Ora si paga l’errore politico di aver dato a suo tempo carta bianca all’ANAC nella definizione del D.Lgs. 50/2016 in prima stesura. Rimandiamo a un nostro post (a lettura libera) del 24 aprile 2016: IL NUOVO CODICE E IL SUBAPPALTO NEI LAVORI: UNA DISCIPLINA A RISCHIO DI PROCEDURA DI INFRAZIONE COMUNITARIA.
E ora il caos. Non quello creativo di Pirandello. Il caos di un legislatore che tarda a por mano al problema. Il caos delle stazioni appaltanti che seguono il comunicatino dell’ANCI, che a sua volta riecheggia il comunicatino dell’ANAC, e che non tengono in nessuna considerazione il valore immediatamente cogente di una sentenza della Corte di Giustizia.
Certi RUP non vogliono sapere di disapplicare il codice dei contratti. Ti urlano in faccia se gli ipotizzi un’idea del genere.
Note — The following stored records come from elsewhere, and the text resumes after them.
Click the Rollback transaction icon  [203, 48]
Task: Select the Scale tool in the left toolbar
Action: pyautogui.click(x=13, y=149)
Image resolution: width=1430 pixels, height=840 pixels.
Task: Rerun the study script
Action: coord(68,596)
E il funzionario che redige il bando (più spesso donna) si ritrova solo e sotto attacco all’interno della stazione appaltante.
Allora la disciplina di gara se la firmi il RUP, visto che «cura il corretto e razionale svolgimento delle procedure». E, se la gara la fa la CUC, la scelta è di quest'ultima e non del RUP del Comune aderente.